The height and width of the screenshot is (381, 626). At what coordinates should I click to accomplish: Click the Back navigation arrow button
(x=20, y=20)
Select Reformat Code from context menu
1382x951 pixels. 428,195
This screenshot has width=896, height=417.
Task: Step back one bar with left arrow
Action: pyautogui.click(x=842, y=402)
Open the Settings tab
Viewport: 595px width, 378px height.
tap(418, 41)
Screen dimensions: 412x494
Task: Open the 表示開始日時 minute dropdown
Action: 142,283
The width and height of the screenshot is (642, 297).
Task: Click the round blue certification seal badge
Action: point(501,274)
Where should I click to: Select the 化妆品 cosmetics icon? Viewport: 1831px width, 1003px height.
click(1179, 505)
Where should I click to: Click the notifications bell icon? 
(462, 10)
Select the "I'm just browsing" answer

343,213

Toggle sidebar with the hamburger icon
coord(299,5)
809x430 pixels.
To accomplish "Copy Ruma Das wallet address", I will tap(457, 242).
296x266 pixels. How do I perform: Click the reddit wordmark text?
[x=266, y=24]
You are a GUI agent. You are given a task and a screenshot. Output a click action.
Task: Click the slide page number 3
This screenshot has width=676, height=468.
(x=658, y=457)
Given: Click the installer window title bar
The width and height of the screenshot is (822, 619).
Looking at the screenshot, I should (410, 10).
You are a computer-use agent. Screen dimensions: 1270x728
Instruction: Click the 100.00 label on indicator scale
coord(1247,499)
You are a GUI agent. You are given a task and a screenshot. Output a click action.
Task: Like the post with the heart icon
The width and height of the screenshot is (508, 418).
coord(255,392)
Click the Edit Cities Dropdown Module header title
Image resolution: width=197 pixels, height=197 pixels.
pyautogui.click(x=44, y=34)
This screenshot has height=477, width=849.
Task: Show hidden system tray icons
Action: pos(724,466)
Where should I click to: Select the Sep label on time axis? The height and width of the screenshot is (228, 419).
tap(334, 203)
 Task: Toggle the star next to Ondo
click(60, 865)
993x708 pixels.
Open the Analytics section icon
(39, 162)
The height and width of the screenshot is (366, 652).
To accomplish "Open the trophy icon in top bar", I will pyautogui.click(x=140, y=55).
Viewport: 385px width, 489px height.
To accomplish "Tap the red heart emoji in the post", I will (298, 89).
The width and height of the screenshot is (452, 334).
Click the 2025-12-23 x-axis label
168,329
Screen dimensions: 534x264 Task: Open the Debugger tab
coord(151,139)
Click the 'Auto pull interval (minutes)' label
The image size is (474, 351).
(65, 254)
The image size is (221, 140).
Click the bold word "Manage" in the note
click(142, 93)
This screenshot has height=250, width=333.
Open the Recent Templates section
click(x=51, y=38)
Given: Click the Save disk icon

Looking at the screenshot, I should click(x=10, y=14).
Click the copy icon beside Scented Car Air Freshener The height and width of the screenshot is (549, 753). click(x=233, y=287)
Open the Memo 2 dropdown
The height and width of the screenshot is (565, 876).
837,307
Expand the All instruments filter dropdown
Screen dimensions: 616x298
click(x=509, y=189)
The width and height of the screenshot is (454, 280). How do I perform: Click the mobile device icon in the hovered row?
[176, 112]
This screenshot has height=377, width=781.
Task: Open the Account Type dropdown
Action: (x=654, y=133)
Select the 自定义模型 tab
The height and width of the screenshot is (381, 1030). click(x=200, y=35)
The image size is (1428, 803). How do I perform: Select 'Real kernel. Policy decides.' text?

Assignment:
Without leaving anything out, repeat the data exactly.

Problem solution:
The height and width of the screenshot is (381, 626). At what coordinates should I click to accomplish: Click the Back navigation arrow button
(x=20, y=20)
Select Reformat Code from context menu
1382x951 pixels. 428,195
This screenshot has width=896, height=417.
Task: Step back one bar with left arrow
Action: pyautogui.click(x=842, y=402)
Open the Settings tab
Viewport: 595px width, 378px height.
tap(418, 41)
Screen dimensions: 412x494
Task: Open the 表示開始日時 minute dropdown
Action: 142,283
The width and height of the screenshot is (642, 297).
Task: Click the round blue certification seal badge
Action: point(501,274)
Where should I click to: Select the 化妆品 cosmetics icon? Viewport: 1831px width, 1003px height.
click(1179, 505)
Where should I click to: Click the notifications bell icon? 
(462, 10)
Select the "I'm just browsing" answer

343,213

Toggle sidebar with the hamburger icon
coord(299,5)
809x430 pixels.
To accomplish "Copy Ruma Das wallet address", I will tap(457, 242).
296x266 pixels. How do I perform: Click the reddit wordmark text?
[x=266, y=24]
You are a GUI agent. You are given a task and a screenshot. Output a click action.
Task: Click the slide page number 3
This screenshot has width=676, height=468.
(x=658, y=457)
Given: Click the installer window title bar
The width and height of the screenshot is (822, 619).
Looking at the screenshot, I should (410, 10).
You are a computer-use agent. Screen dimensions: 1270x728
Instruction: Click the 100.00 label on indicator scale
coord(1247,499)
You are a GUI agent. You are given a task and a screenshot. Output a click action.
Task: Like the post with the heart icon
The width and height of the screenshot is (508, 418).
coord(255,392)
Click the Edit Cities Dropdown Module header title
Image resolution: width=197 pixels, height=197 pixels.
pyautogui.click(x=44, y=34)
This screenshot has height=477, width=849.
Task: Show hidden system tray icons
Action: pos(724,466)
Where should I click to: Select the Sep label on time axis? The height and width of the screenshot is (228, 419).
tap(334, 203)
 Task: Toggle the star next to Ondo
click(60, 865)
993x708 pixels.
Open the Analytics section icon
(39, 162)
The height and width of the screenshot is (366, 652).
To accomplish "Open the trophy icon in top bar", I will pyautogui.click(x=140, y=55).
Viewport: 385px width, 489px height.
To accomplish "Tap the red heart emoji in the post", I will (298, 89).
The width and height of the screenshot is (452, 334).
Click the 2025-12-23 x-axis label
168,329
Screen dimensions: 534x264 Task: Open the Debugger tab
coord(151,139)
Click the 'Auto pull interval (minutes)' label
The image size is (474, 351).
(65, 254)
The image size is (221, 140).
Click the bold word "Manage" in the note
click(142, 93)
This screenshot has height=250, width=333.
Open the Recent Templates section
click(x=51, y=38)
Given: Click the Save disk icon

Looking at the screenshot, I should click(x=10, y=14).
Click the copy icon beside Scented Car Air Freshener The height and width of the screenshot is (549, 753). click(x=233, y=287)
Open the Memo 2 dropdown
The height and width of the screenshot is (565, 876).
837,307
Expand the All instruments filter dropdown
Screen dimensions: 616x298
click(x=509, y=189)
The width and height of the screenshot is (454, 280). How do I perform: Click the mobile device icon in the hovered row?
[176, 112]
This screenshot has height=377, width=781.
Task: Open the Account Type dropdown
Action: (x=654, y=133)
Select the 自定义模型 tab
The height and width of the screenshot is (381, 1030). click(x=200, y=35)
The image size is (1428, 803). How do I perform: Select 'Real kernel. Policy decides.' text?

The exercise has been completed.